I visited my adopted chess club's blog this morning and read the updated news on Challenge XVII, and copied this out:

Four-way tie for first in Open:
Erik Santarius
Ben Smail
Brady Harder
Rachel Ulrich

Three-way tie for first in Reserve:
Sabrina Huang
Anne Ulrich
Xavier Loomer

I had complained to Allen Becker last night (Yes, it is true. This woman [moi] knows no limits when it comes to gall) about how they publish the final results because they do it from highest ratings to lowest instead of who actually finished in what place by virtue of tie-breaks (at least, that was how it was explained to me once but that may not be correct, that's just the way it was assembled finally in my brain).  That method makes no sense to me because how can I use that to determine who actually finished in FIRST, SECOND, THIRD, etc.  It's drives me frigging nuts, and that's the truth.

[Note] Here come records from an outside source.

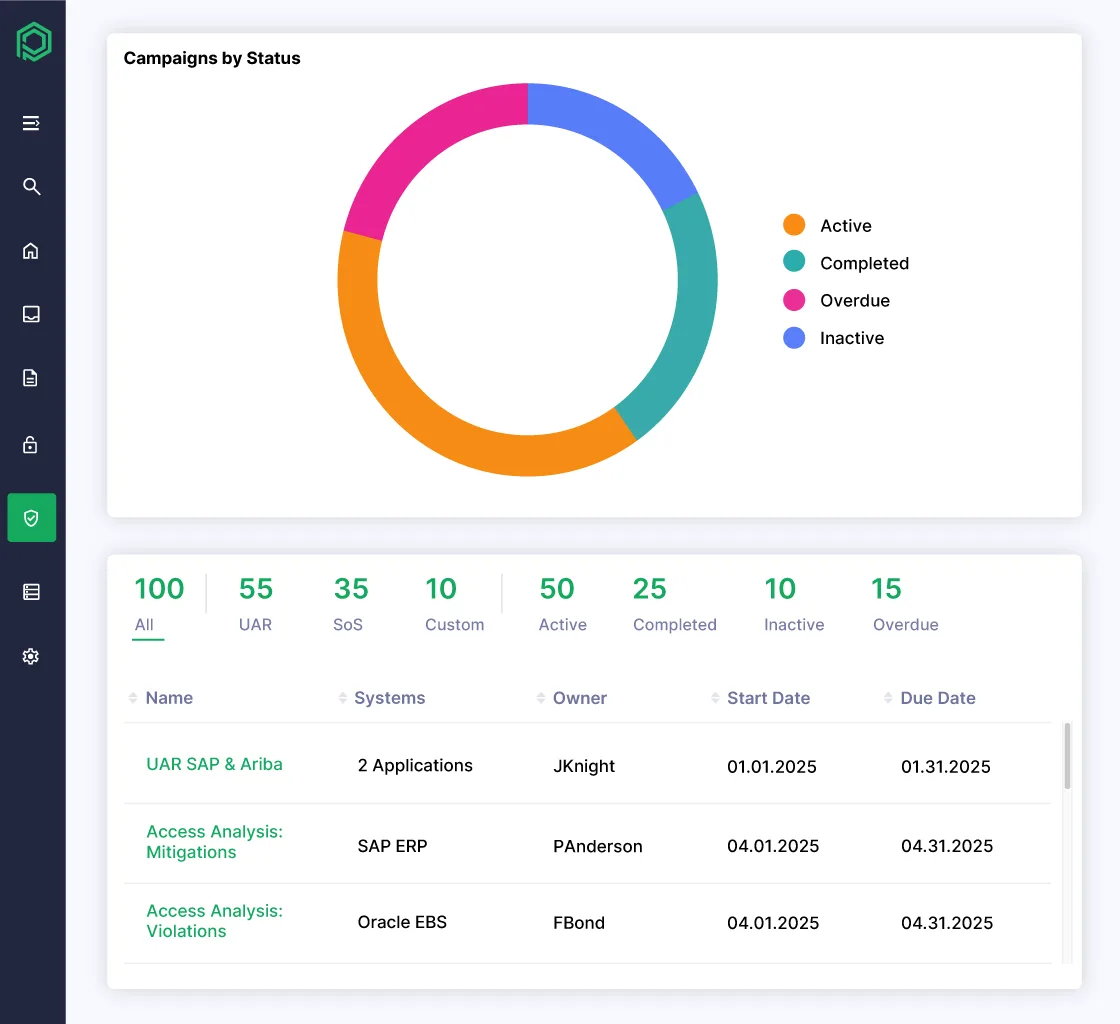Select the lock icon in the sidebar
Screen dimensions: 1120x1024
tap(30, 443)
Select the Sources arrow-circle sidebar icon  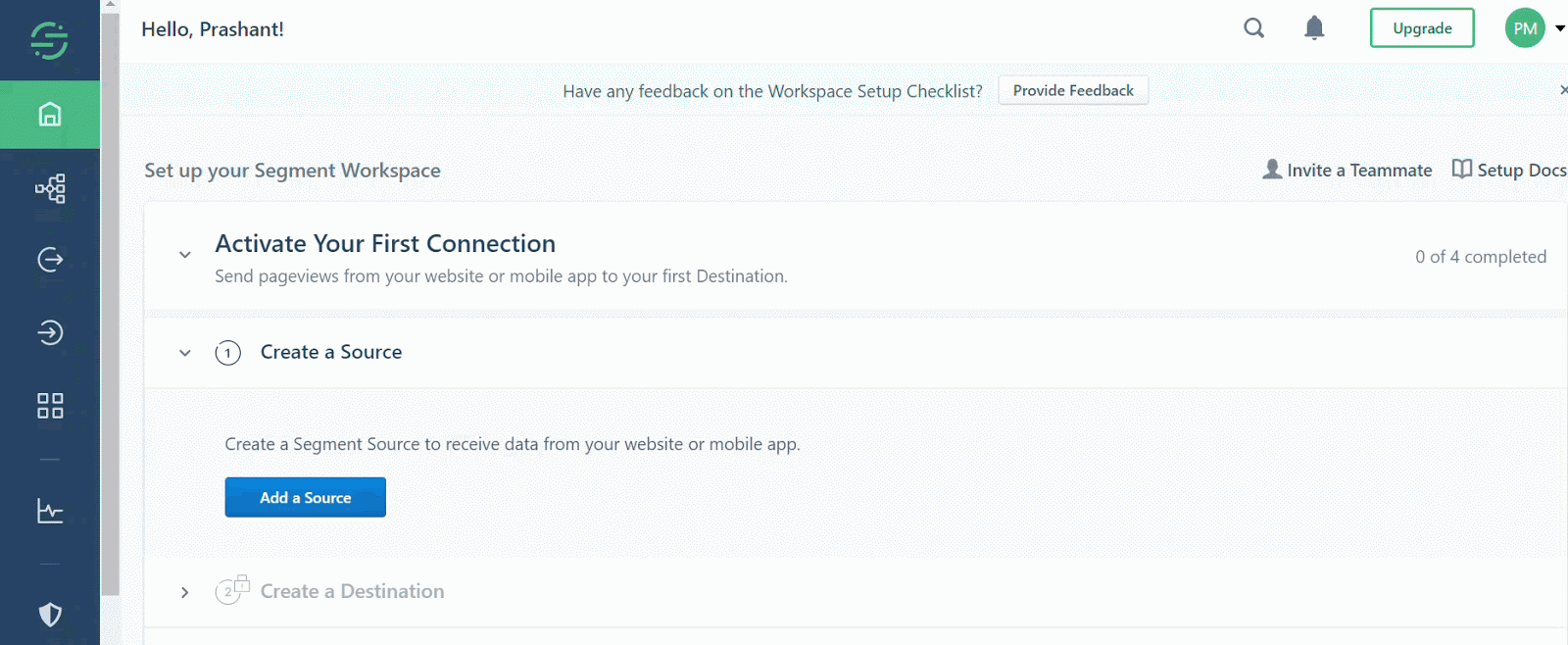50,260
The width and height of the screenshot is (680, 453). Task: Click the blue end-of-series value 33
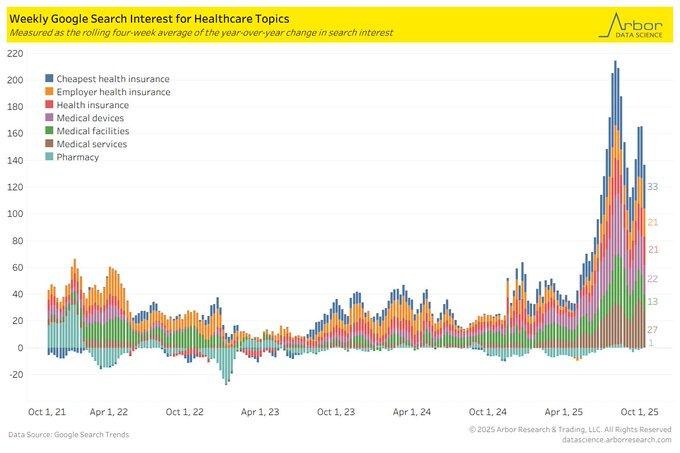652,187
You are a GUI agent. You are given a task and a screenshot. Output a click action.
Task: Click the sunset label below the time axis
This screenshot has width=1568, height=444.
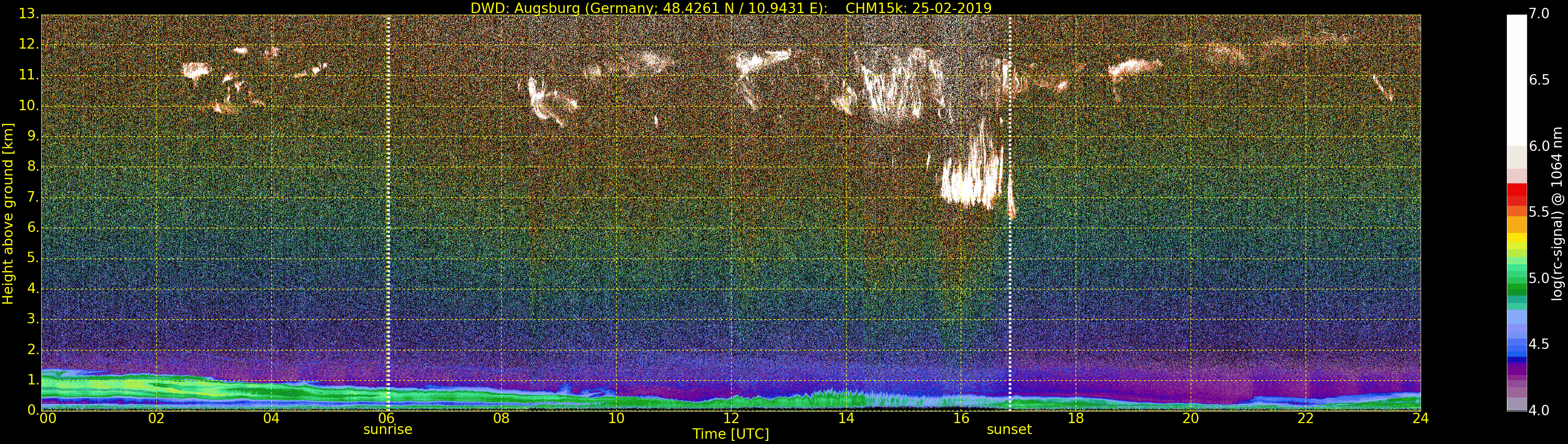point(1009,430)
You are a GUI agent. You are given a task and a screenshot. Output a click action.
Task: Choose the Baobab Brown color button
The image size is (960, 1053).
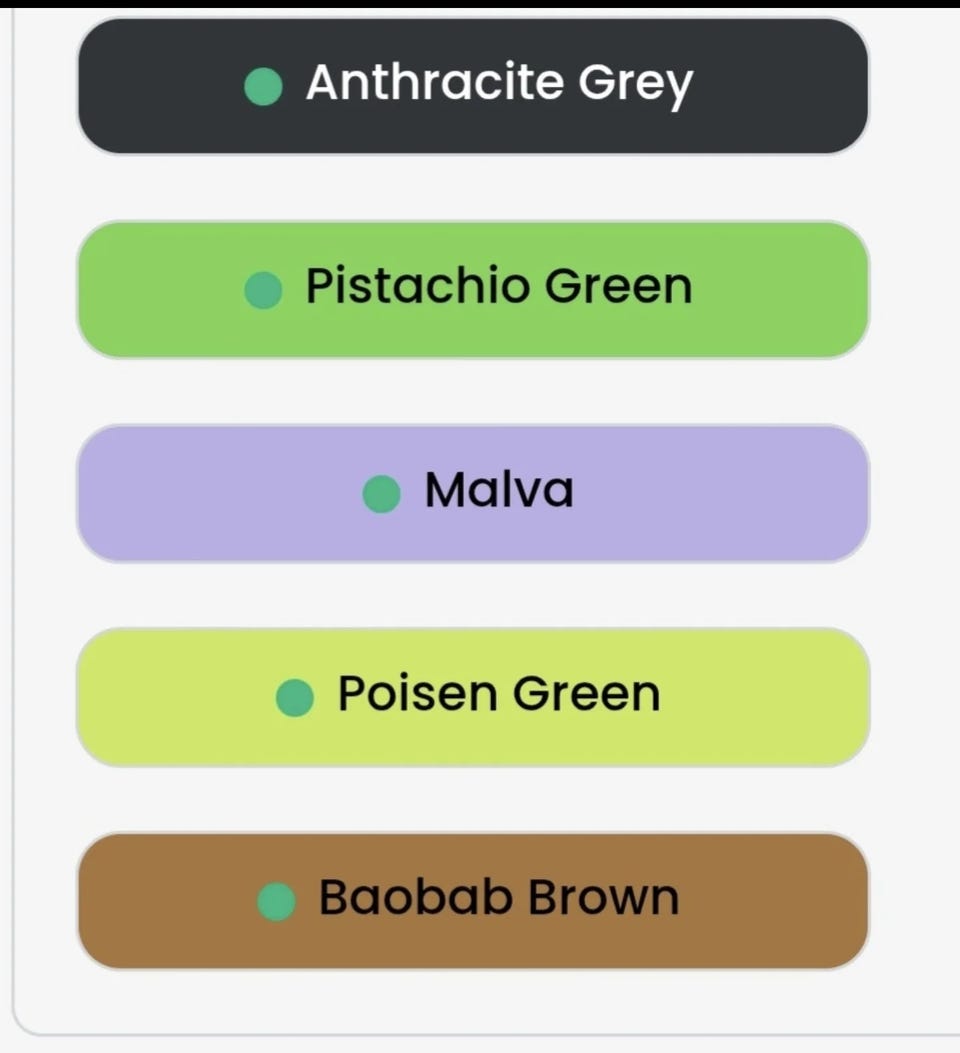point(473,901)

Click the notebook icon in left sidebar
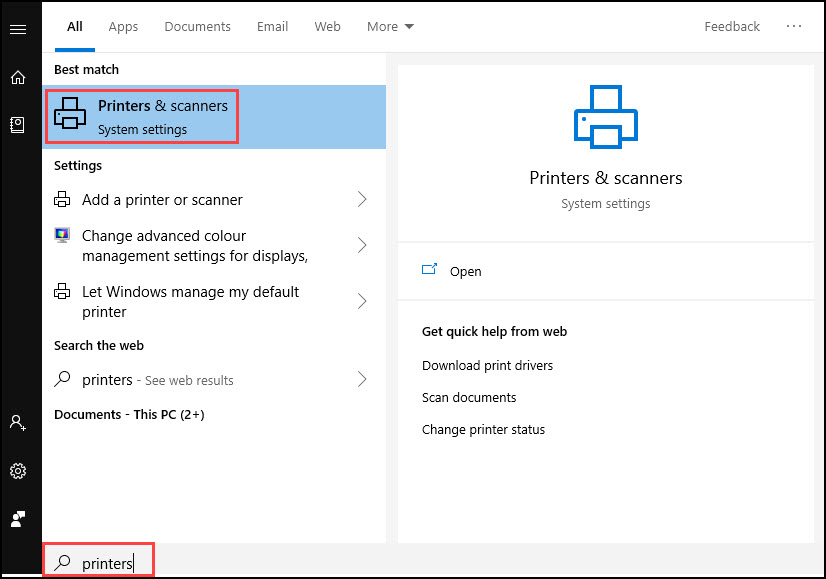pyautogui.click(x=17, y=125)
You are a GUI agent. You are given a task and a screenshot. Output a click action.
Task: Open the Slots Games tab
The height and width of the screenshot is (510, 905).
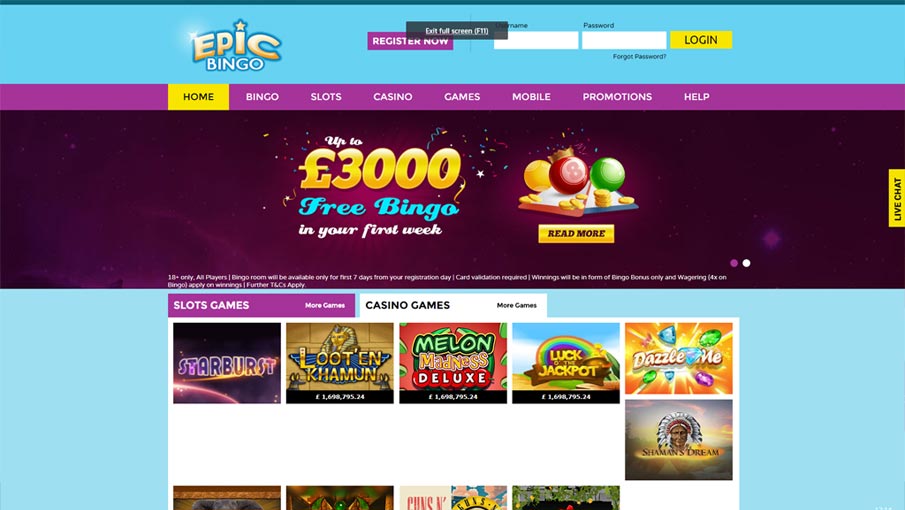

So when I saw the above fresh information posted, now I know that Sabrina edged-out Anne on tie-breaks, and in the Open, Rachel lost FIRST "first place" on tie-breaks (next Challenge maybe she'll come out on TOP, hey, no pressure...) -- so now at least I see it in a format that makes sense to me.  I will NEVAH understand the other way of doing it, NEVAH! 

Okay, ladies, here's a challenge for you.  In Hales Corners Challenge XVI, you took home a record amount of Goddesschess prize money, the highest Goddesschess prize payout yet.  You did not break that record in Challenge XVII.  How do you feel about going for it in Challenge XVIII?